The prevalence of obstructive sleep apnea syndrome has been extensively studied in recent decades and it has been estimated that between 1 percent and over 6 percent of the adult population suffers from OSA. Approximately 20 percent of OSA patients in the first world have the benefit of some type of treatment. CPAP devices are the established therapy for moderate to severe OSA, however studies show that only 54 percent of patients are able to comply to this method. Left untreated, OSA may lead to many serious consequences, including: hypertension, congestive heart failure, atrial fibrillation, stroke, type II diabetes, weight gain, depression, and traffic accidents.
Another OSA vendor, Apnex Medical, announced that three articles have recently been published showing positive results from its Hypoglossal Nerve Stimulation system clinical studies in the U.S. and Australia.
The most recent article by Goding et al. was published online last month in the Otolaryngology Head Neck Surgery journal. This study examined the acute effects of HGNS therapy using fluoroscopic imaging, and it showed that the HGNS system opened patients’ airways not only at the base of the tongue, but throughout the airway in patients with OSA.
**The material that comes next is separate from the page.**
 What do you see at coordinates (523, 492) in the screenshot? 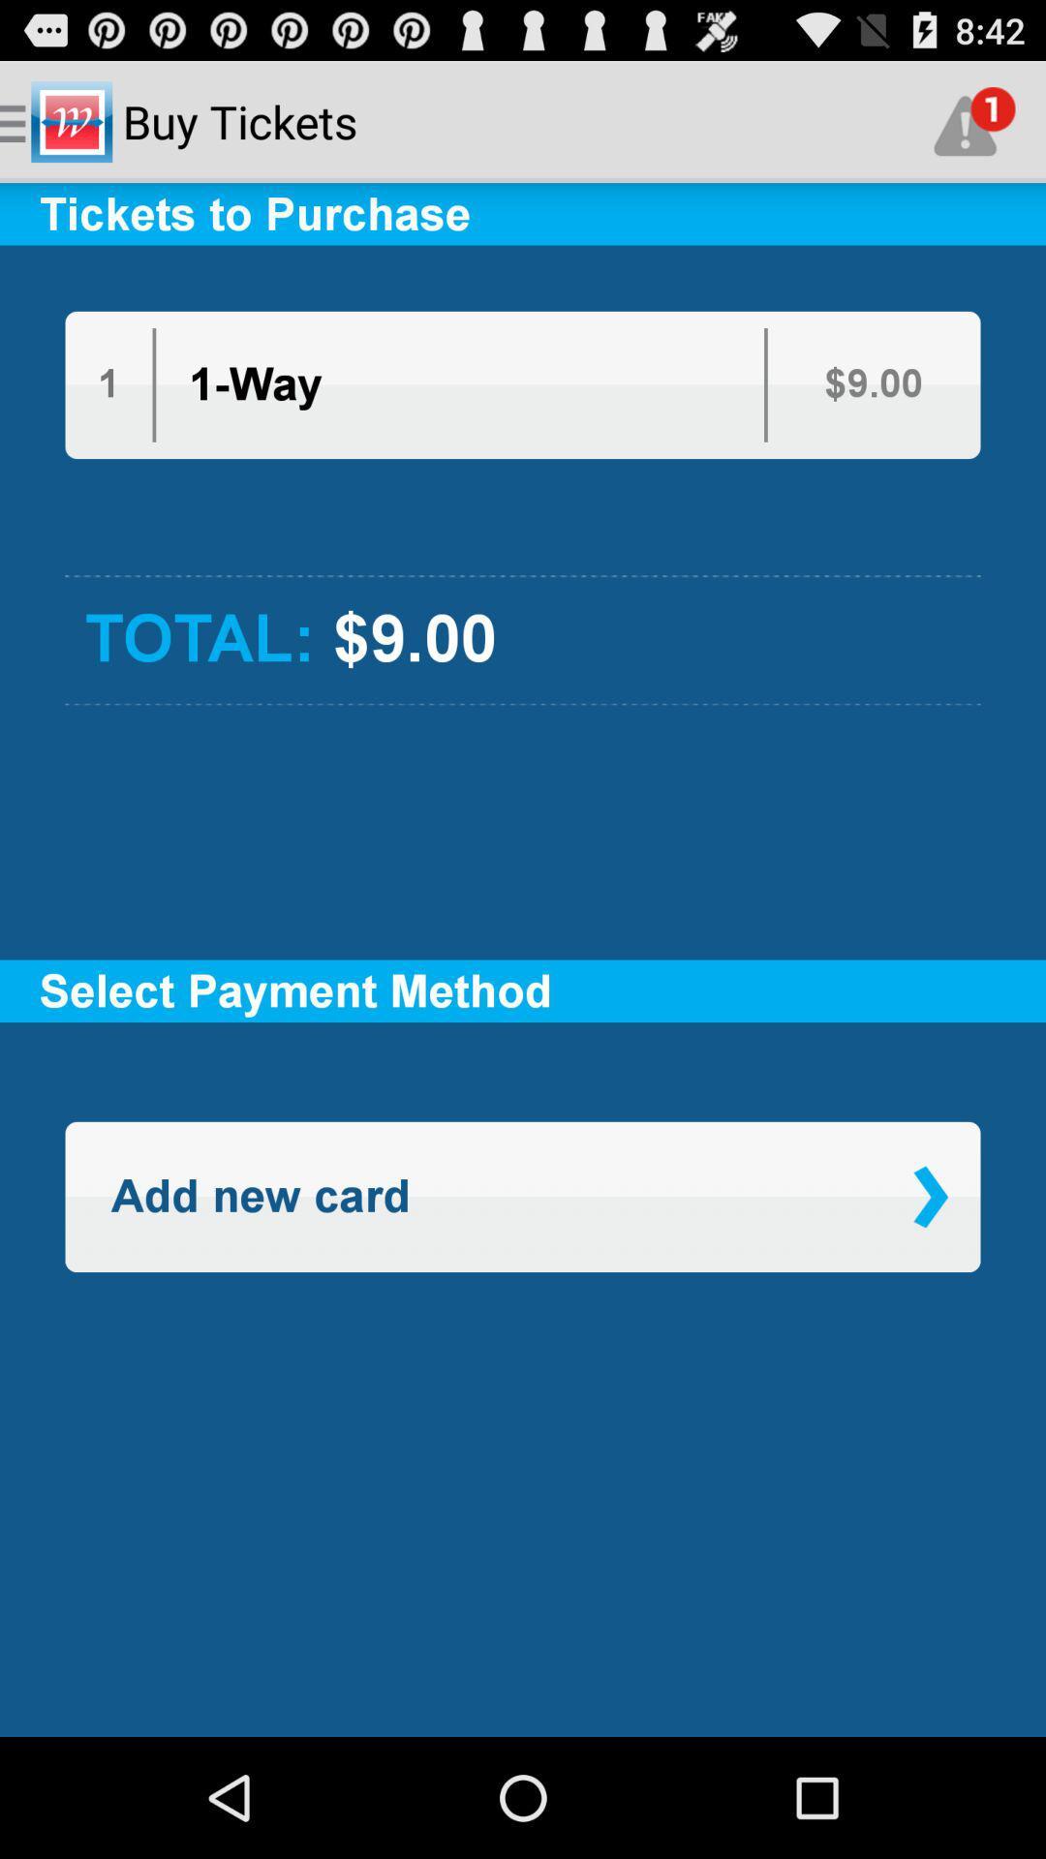
I see `app below the 1` at bounding box center [523, 492].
“Using fluoroscopy, we can clearly see that HGNS therapy has a positive effect in multiple parts of the airway in the majority of patients,” said Goding, an associate professor of otolaryngology at the University of Minnesota. “These findings are important because they indicate that the HGNS therapy has the potential to treat a broad range of patients with OSA, not just those with isolated tongue-based prolapse.”
A second article was recently published by Alan Schwartz in the American Journal of Respiratory and Critical Care Medicine. It showed the HGNS System increased airflow in all subjects without arousing patients from sleep. It also demonstrated that increases in airflow from the HGNS system provided substantial relief of upper airway obstruction during sleep in patients with a wide range of OSA disease severity.
A third article was published in Sleep by Peter Eastwood et al. in November 2011 on the six-month results of the Australian feasibility study. The HGNS System was found to have a favorable safety and efficacy profile. Patients had significant decreases in their OSA severity and reductions in their OSA-associated symptoms.
“We are very pleased that the results from the Apnex feasibility trials have now resulted in three peer-reviewed publications in leading medical journals. These recent findings demonstrate how the HGNS system works and that the therapy can be effective in treating moderate-to-severe OSA,” said Chas McKhann, Apnex Medical president and CEO. “We are focusing on further evaluation of the HGNS system in the Apnex Clinical Study, a randomized clinical trial of the HGNS system that is enrolling patients in the U.S., Australia, and in select countries in Europe.”